Supplementary Figure 7 The Cep152–Plk4 complex, but not the Cep192–Plk4 complex, binds to Cep135 without altering Plk4 kinase activity.
(a) Immunoprecipitation of Cep135 from transfected 293T cells coprecipitated Cep152, but not Cep192 (compare lane 15 with lane 11). A significant level of Plk4 was also present in the Cep135 immunoprecipitates (lane 16).
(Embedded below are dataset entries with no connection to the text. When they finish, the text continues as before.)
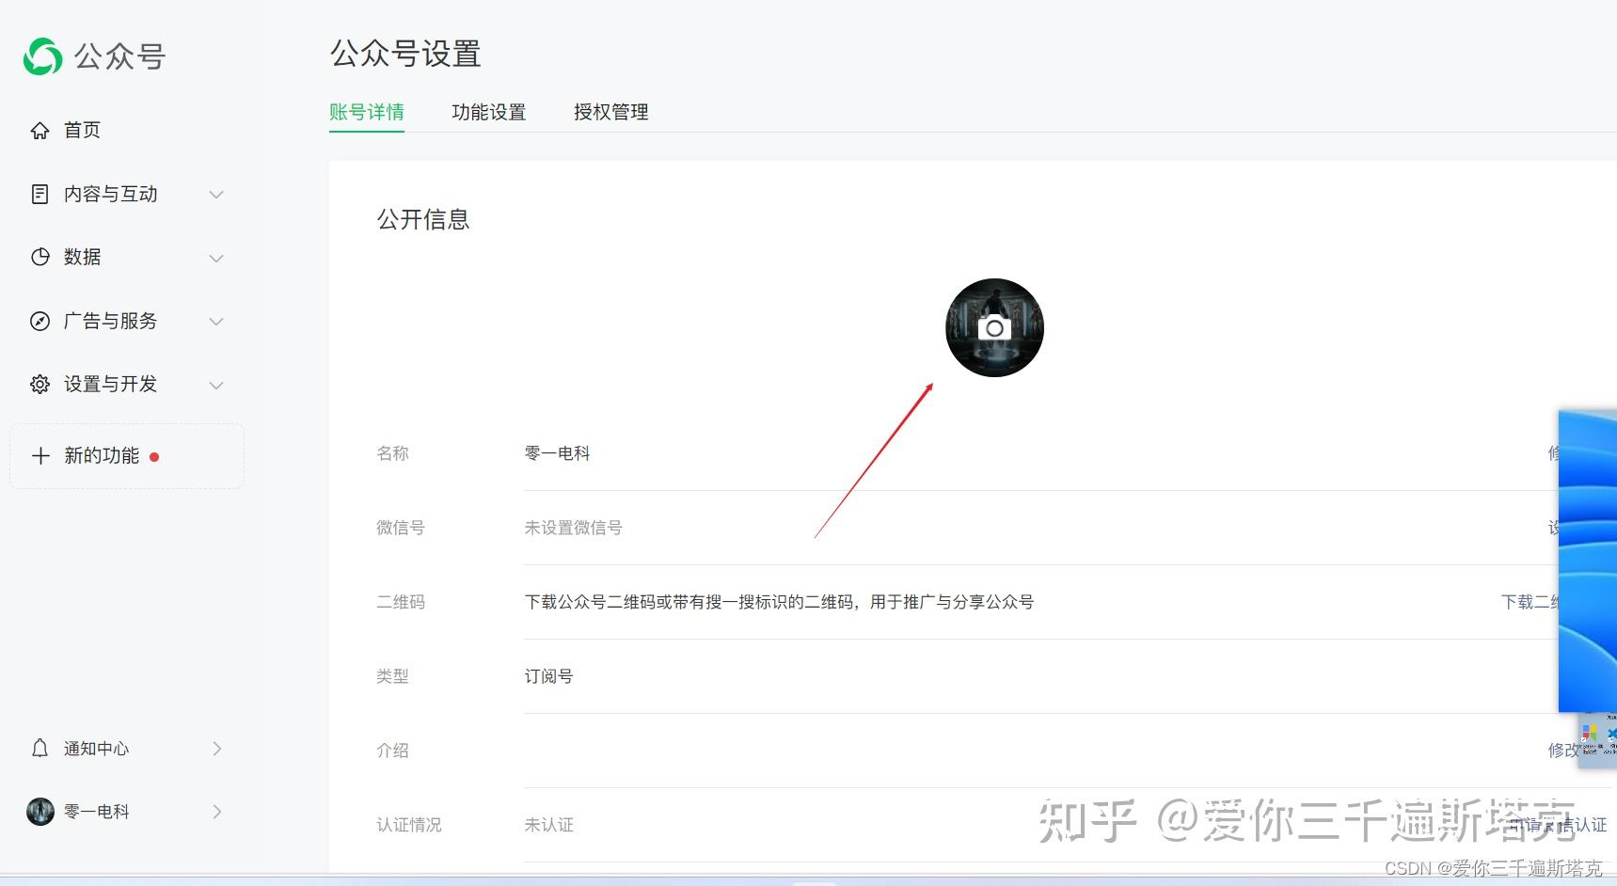This screenshot has width=1617, height=886.
Task: Switch to the 功能设置 tab
Action: (489, 112)
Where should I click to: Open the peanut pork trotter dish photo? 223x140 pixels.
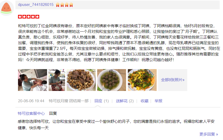(x=81, y=80)
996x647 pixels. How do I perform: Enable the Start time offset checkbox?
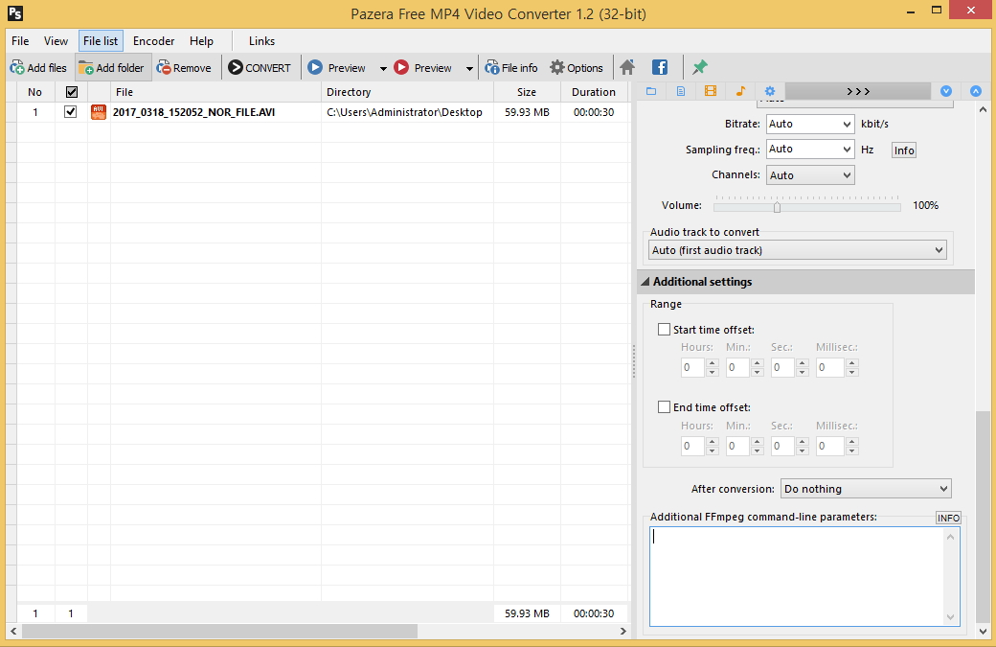click(x=665, y=330)
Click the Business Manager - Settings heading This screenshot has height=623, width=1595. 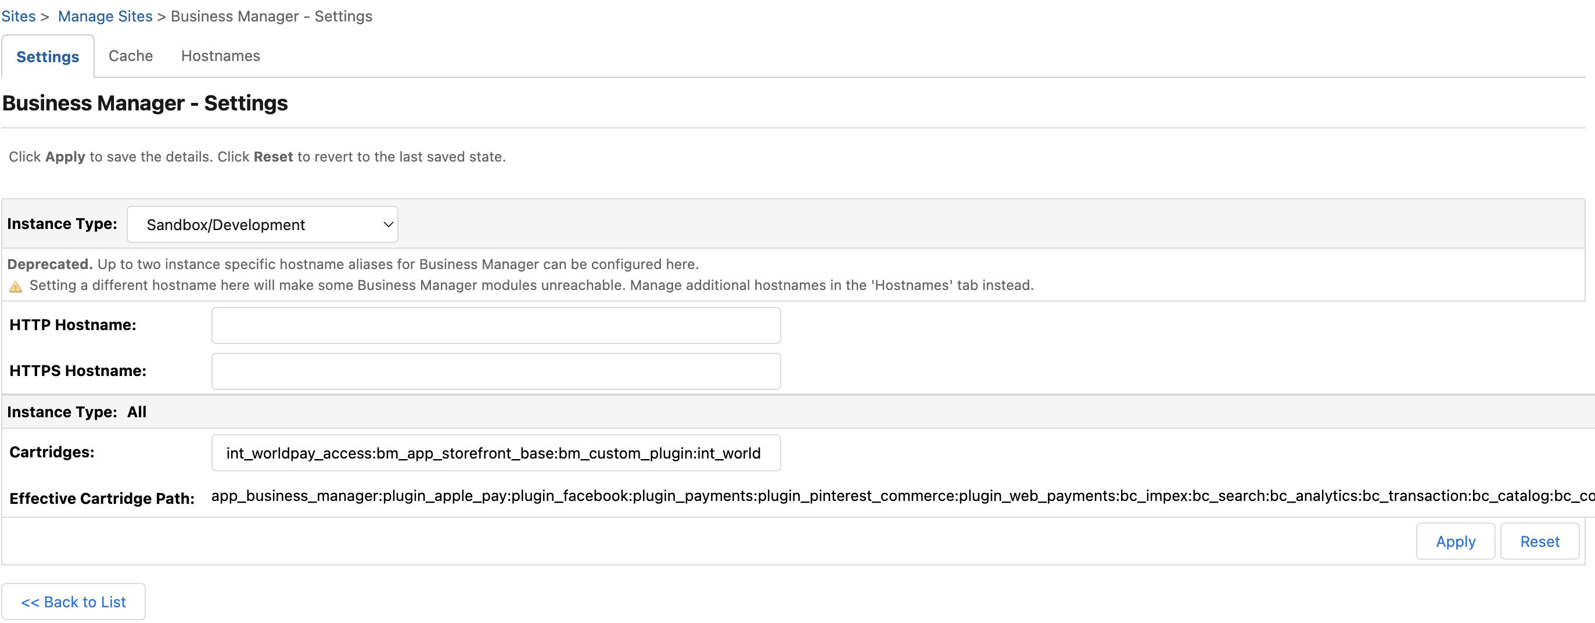[x=145, y=103]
HA, HA-tagged Plk4; FL, FLAG–tagged Plk4; asterisk, a signal stemming from the second anti-HA blot. “–“ indicates control vector transfection. (b) Anti-FLAG immunoprecipitates prepared from transfected 293T cells (see the Methods) were subjected to immunocomplex kinase assays using His6-Cep192 (201–310) as an in vitro substrate. The resulting samples were analyzed by both autoradiography and immunoblotting analysis with an anti-Plk4 p-S305 antibody. The level of the p-S305 epitope serves as a marker for Plk4 activity 7. “–“ indicates control vector-transfected cells. Note that Plk4 WT, but not the kinase-inactive K41M mutant (KM), phosphorylated coimmunoprecipitated Cep192 and Cep152 efficiently (compare lanes 3 and 5 with lanes 4 and 6), suggesting that Cep192 and Cep152 are Plk4 substrates in vivo. Arrowheads indicate the respective proteins. Numbers in the M lane, molecular weights (kDa) for the size markers.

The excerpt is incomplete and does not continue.